The Suns summer reminds me of the old baseball poem, "Casey at the Bat". What does striking out this offseason mean for the Suns immediate future and is this actually symptomatic of a trend with long term implications?
This summer could have been better. No LeBron. No Love. No glitzy free agent signing (IT just doesn't move the needle). No blockbuster trade. The Suns are even struggling to re-sign what might be it's most talented player...
I had really high hopes going into this offseason, but have had to temper my expectations.

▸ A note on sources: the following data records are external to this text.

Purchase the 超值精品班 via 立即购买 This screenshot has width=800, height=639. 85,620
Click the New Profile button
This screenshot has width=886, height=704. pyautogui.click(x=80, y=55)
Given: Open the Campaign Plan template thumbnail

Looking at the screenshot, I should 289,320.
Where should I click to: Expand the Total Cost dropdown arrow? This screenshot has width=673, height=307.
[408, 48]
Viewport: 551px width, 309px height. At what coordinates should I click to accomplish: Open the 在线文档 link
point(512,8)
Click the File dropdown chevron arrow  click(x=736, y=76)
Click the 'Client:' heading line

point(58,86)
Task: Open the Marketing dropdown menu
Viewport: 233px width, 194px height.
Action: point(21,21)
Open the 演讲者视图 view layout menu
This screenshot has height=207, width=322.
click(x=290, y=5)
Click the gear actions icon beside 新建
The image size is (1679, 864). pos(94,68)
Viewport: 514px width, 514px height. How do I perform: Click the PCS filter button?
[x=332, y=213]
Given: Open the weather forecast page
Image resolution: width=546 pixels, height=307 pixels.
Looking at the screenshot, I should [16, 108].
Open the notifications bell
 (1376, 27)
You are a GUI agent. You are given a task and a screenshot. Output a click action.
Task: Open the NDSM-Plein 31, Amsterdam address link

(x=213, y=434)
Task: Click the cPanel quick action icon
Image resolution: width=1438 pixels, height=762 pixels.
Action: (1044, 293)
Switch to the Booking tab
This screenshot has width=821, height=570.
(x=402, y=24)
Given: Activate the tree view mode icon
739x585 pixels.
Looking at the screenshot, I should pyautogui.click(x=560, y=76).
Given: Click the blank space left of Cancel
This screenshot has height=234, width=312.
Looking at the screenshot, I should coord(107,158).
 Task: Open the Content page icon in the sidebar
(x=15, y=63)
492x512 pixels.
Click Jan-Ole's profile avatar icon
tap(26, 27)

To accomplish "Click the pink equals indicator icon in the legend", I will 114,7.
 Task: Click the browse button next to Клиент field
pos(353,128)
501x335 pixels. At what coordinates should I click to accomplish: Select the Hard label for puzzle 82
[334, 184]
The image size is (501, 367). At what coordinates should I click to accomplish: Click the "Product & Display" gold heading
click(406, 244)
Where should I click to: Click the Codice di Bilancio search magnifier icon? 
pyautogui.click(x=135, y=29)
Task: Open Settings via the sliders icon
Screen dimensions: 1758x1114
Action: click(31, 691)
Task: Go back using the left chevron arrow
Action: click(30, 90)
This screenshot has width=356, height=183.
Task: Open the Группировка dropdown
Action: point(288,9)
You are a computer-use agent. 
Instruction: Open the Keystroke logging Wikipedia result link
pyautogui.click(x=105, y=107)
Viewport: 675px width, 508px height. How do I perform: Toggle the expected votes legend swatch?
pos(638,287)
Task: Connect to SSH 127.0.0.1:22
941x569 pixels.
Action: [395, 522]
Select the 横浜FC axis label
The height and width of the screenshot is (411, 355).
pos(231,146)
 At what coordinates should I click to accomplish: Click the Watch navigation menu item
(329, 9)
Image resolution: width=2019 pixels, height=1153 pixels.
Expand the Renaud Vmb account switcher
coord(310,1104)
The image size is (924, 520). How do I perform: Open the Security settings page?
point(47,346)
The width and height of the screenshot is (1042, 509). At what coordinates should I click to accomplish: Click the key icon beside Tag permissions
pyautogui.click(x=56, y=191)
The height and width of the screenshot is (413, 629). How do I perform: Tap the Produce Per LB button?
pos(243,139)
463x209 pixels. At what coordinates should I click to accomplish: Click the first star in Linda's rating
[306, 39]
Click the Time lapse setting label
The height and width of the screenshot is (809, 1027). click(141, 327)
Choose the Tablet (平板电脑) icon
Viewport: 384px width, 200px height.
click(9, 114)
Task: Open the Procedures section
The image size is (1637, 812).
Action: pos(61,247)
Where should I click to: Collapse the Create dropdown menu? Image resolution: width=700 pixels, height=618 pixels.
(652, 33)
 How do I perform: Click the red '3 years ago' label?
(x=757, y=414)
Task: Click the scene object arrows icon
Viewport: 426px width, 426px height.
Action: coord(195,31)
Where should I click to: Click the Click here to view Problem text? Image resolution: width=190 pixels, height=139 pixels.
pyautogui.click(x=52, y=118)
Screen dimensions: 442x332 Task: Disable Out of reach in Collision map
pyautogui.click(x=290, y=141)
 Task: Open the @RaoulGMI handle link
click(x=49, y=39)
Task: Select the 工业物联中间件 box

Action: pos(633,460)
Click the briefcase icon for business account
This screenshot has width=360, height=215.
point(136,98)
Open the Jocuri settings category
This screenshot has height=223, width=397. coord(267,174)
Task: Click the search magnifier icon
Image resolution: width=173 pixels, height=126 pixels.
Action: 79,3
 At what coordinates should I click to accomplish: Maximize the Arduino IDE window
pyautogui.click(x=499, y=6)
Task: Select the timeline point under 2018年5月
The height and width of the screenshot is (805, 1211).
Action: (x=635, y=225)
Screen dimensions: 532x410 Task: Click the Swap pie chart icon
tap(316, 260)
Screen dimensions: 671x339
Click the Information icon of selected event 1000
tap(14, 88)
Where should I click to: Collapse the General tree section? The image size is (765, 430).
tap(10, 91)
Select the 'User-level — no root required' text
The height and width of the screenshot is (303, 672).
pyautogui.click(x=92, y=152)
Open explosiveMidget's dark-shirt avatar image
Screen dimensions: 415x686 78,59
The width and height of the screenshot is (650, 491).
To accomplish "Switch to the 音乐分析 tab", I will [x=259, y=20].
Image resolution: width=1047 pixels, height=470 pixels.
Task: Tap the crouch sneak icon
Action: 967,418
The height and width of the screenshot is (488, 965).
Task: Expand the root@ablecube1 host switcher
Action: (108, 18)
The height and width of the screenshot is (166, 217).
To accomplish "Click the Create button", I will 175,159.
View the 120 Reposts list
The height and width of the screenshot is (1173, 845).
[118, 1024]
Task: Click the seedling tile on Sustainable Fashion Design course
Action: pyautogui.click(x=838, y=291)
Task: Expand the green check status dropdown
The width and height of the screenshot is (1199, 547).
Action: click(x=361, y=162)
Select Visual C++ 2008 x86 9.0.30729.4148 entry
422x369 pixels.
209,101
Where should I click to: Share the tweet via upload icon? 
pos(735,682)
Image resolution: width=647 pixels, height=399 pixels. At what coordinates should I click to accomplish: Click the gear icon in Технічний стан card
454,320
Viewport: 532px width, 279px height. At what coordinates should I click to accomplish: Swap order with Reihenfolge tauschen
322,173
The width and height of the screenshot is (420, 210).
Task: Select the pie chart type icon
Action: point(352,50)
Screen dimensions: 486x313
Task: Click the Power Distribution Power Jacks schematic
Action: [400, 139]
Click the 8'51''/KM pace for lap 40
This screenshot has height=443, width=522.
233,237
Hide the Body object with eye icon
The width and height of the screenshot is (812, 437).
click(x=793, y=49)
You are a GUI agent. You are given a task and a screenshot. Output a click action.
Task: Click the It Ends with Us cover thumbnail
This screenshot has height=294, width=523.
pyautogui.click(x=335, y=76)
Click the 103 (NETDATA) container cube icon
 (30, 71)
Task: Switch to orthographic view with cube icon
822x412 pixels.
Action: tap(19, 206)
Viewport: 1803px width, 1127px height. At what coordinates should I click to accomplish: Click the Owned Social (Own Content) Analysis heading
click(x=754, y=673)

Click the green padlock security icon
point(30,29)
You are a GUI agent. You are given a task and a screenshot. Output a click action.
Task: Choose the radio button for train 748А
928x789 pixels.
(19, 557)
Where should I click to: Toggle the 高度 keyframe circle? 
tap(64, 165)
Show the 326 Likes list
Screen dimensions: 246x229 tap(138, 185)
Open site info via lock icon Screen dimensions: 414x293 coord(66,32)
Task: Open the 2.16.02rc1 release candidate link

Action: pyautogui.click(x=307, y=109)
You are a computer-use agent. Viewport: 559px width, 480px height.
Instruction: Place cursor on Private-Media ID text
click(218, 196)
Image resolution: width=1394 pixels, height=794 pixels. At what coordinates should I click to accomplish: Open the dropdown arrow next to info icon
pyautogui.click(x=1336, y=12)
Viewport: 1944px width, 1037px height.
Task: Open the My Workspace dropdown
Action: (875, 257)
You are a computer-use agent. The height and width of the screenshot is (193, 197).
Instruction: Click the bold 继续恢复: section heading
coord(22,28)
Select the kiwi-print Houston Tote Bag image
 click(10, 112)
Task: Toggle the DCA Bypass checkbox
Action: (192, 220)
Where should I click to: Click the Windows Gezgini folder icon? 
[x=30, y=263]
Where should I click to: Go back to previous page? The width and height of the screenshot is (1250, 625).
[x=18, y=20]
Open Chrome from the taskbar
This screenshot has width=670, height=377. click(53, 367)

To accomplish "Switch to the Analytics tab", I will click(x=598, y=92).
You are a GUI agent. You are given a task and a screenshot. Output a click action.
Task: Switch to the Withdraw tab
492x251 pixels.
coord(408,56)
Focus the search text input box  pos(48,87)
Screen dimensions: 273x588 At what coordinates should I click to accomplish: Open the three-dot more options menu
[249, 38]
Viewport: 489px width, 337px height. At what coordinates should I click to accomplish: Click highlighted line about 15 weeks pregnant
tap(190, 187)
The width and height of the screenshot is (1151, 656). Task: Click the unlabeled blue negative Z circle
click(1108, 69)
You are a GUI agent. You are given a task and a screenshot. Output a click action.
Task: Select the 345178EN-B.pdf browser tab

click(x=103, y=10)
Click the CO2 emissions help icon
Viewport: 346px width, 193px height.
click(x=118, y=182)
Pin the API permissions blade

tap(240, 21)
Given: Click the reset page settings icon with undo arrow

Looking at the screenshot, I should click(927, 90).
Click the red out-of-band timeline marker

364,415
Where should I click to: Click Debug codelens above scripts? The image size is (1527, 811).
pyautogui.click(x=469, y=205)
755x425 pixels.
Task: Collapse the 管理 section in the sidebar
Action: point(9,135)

Maybe that's the problem. I set my expectations too high. This reminded me of a fictional character, the Might Casey, that had very high expectations placed on him... and failed spectacularly.
Phoenix at the Bat
The outlook wasn't brilliant for the Suns this past July
LeBron was just a dream, but they still gave it a try
He won rings with the Heat and the Cavs were his beginning
The chase became a two team race that Phoenix wasn't winning
There was no decision this time, instead James sent out a letter
Without the foofaraw and hubris it was received much better
Their advancements had been quashed, but the Suns were far from done
So it hardly even registered that this had been strike one
While the Suns were courting James they were busy on the side
For they were in love with Kevin and they would not be denied
Reports throughout the media, and even on this blog
Placed the Suns in the discussion, though they were an underdog
Klay Thompson seemed to be the key as rumors ran amok
But instead the Cavs were gifted with a windfall of good luck
Even though the Suns were stymied they still had things to do
At least they took a swing and hadn't just looked at strike two
It was time to dig their heels in and negotiate a deal
But things began to go awry with an ominous feel
Phoenix used the market to determine what was fair
While Bledsoe's agent, Rich Paul, said he really didn't care
It didn't matter that there wasn't a max offer sheet
There is still another option rather than admit defeat
If Eric takes the QO it won't leave a shred of doubt
That the Suns just couldn't meet the challenge - Phoenix has struck out
The Suns don't necessarily need to hang their heads on the way back to the dugout (except possibly for the Bledsoe imbroglio). At least the team took some cuts instead of just watching the pitches fly by.
Still, the missing swings are piling up. As I wrote about in a Going Gorilla post earlier this month, the largest contract the Suns have signed since 2006 was 5 years and $34 million to Josh Childress. That's getting pretty damn close to a decade. Why can't the Suns seal the deal?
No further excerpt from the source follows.